ECLI:NL:RBSHE:2008:BC6570
Rechtbank 's-Hertogenbosch
- Eerste aanleg - enkelvoudig
- Rechtspraak.nl
Toekenning van mobiliteitstoeslag aan ambtenaar bij de Belastingdienst na overplaatsing
In deze zaak heeft de Rechtbank 's-Hertogenbosch op 18 februari 2008 uitspraak gedaan over de toekenning van een mobiliteitstoeslag aan eiser, een ambtenaar bij de Belastingdienst. Eiser had verzocht om een mobiliteitstoeslag na zijn overplaatsing van kantoor Venlo naar kantoor Helmond, maar zijn verzoek was door de Staatssecretaris van Financiën afgewezen.

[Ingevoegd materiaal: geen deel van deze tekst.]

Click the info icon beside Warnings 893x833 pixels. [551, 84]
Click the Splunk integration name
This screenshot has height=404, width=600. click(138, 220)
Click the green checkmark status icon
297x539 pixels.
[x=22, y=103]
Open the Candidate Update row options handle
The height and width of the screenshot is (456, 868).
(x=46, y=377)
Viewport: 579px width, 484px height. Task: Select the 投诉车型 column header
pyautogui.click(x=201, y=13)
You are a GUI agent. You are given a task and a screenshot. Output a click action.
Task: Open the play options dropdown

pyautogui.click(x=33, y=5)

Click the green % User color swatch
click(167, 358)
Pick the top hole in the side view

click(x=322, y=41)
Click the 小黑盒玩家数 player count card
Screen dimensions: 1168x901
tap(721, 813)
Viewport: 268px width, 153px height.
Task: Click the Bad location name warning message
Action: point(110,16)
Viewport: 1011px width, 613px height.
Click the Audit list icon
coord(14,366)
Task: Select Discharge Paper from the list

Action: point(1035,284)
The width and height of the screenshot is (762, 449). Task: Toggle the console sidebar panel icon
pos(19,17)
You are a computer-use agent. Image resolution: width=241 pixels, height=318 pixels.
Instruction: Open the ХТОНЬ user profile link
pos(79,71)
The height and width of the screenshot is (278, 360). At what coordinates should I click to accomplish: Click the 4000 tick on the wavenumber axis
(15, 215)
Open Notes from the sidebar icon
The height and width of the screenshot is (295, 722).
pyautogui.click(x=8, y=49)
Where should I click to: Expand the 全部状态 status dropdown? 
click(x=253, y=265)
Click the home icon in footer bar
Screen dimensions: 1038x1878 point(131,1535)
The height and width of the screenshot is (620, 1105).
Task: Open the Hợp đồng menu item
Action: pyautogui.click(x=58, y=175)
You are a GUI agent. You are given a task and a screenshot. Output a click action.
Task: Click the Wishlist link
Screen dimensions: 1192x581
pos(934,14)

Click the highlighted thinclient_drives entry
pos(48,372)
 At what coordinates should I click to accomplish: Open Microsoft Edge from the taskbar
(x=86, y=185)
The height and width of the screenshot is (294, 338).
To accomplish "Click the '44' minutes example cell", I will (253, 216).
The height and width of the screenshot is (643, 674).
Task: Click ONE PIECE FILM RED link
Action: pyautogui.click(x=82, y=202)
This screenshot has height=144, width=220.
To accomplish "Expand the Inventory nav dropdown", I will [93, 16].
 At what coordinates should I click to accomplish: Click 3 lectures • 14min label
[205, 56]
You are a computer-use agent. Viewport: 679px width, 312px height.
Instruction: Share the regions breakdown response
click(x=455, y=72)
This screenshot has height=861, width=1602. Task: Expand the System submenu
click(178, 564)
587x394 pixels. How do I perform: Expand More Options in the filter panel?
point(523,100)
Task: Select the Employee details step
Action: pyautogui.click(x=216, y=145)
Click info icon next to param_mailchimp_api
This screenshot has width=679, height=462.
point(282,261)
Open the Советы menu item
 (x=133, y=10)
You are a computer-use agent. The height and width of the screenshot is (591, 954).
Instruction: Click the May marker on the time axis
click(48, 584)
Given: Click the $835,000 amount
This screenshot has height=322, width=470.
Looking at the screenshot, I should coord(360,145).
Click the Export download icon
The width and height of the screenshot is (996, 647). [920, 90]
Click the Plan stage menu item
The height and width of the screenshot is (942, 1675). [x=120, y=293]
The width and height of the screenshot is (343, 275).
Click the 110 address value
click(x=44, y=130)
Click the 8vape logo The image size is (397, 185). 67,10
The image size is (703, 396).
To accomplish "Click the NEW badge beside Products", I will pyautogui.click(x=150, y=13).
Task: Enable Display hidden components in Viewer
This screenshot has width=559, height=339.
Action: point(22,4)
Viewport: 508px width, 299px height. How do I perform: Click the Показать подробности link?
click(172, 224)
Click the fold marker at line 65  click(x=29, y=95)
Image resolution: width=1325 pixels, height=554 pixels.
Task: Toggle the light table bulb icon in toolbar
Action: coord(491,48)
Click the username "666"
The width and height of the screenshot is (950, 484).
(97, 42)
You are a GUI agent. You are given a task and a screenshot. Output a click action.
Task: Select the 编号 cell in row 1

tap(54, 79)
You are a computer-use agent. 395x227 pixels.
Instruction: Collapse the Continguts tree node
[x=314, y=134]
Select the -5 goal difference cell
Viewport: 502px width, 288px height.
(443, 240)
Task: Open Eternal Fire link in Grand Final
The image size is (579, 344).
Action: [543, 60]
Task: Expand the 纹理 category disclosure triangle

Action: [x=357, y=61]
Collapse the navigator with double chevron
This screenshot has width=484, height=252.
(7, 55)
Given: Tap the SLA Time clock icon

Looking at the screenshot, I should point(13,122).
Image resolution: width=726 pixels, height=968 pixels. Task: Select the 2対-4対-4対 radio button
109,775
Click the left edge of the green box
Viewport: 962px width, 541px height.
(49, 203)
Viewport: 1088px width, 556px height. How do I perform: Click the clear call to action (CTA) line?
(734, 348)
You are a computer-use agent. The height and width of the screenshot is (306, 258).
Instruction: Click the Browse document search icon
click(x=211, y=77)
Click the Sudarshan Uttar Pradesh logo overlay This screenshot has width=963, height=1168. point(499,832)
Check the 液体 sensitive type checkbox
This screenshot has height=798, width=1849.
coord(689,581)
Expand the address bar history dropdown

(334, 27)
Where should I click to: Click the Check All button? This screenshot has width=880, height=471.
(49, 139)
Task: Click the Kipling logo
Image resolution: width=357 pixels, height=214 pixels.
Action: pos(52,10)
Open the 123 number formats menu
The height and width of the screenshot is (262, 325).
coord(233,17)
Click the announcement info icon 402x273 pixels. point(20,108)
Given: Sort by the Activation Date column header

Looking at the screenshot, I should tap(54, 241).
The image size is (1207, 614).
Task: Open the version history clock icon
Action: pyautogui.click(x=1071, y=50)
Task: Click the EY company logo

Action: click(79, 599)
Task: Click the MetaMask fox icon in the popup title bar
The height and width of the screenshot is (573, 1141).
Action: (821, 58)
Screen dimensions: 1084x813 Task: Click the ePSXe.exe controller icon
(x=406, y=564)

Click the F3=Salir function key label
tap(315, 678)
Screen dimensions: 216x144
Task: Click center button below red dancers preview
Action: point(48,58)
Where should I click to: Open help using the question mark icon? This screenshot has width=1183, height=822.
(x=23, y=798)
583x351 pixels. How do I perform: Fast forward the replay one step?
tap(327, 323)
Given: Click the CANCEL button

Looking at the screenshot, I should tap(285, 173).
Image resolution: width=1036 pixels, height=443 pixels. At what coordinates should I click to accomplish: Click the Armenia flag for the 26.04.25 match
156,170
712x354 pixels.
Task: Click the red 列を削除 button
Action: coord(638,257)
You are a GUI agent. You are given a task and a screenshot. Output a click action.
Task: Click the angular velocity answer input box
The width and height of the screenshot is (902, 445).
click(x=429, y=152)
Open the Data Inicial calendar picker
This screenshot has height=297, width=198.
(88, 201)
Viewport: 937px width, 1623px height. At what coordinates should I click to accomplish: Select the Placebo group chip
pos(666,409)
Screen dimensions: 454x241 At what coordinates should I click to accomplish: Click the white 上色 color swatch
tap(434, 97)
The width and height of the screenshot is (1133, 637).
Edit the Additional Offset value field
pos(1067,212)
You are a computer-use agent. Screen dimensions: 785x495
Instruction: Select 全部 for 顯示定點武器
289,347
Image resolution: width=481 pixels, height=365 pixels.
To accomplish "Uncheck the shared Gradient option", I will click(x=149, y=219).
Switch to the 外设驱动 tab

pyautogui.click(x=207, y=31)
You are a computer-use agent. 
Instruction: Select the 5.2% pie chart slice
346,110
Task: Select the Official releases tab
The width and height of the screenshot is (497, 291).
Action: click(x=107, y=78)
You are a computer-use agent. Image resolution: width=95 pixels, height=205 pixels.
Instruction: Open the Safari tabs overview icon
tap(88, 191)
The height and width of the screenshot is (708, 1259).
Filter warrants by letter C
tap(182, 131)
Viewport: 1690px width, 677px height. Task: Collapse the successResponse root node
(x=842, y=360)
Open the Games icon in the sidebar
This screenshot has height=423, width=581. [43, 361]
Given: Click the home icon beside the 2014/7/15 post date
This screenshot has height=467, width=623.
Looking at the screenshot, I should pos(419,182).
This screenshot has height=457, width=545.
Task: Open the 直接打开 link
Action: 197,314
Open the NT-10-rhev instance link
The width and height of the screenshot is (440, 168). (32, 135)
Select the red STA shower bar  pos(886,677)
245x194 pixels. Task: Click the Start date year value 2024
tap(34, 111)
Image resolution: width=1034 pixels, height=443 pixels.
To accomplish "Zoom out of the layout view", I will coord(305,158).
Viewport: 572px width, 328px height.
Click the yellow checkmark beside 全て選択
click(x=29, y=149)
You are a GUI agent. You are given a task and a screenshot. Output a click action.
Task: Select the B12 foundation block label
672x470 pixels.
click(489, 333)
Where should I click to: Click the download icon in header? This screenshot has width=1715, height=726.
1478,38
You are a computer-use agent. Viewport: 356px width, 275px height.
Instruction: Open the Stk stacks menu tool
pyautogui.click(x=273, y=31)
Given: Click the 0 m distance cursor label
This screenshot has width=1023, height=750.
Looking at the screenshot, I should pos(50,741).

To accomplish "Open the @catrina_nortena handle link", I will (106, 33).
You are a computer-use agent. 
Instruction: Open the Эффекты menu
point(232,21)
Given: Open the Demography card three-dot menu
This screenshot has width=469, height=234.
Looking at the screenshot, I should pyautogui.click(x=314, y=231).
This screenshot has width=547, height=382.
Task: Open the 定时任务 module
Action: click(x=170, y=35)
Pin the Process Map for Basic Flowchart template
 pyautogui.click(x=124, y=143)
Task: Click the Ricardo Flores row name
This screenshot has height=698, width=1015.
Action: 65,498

De reden voor de afwijzing was dat er geen sprake zou zijn van een 'dienstbelang', aangezien het kantoor Helmond niet specifiek om eiser had verzocht en de overplaatsing het gevolg was van een driehoeksruil tussen ambtenaren.
De rechtbank heeft in haar overwegingen vastgesteld dat de afwijzing van het verzoek om een mobiliteitstoeslag niet in redelijkheid kon worden gehandhaafd. De rechtbank oordeelde dat er wel degelijk sprake was van een dienstbelang voor de Belastingdienst, omdat de overstap van eiser naar Helmond de mogelijkheid bood voor een collega om naar kantoor Heerlen te verplaatsen. Dit betekende dat de belangen van de organisatie gediend waren, ondanks dat Helmond niet specifiek om eiser had verzocht.
De rechtbank heeft het bestreden besluit vernietigd en bepaald dat eiser recht heeft op een eenmalige mobiliteitstoeslag ter grootte van 50% van zijn salaris. Tevens is de Staatssecretaris van Financiën veroordeeld tot vergoeding van het griffierecht dat eiser had betaald. De uitspraak benadrukt het belang van een bredere interpretatie van het begrip 'dienstbelang' in het kader van mobiliteitstoeslagen voor ambtenaren.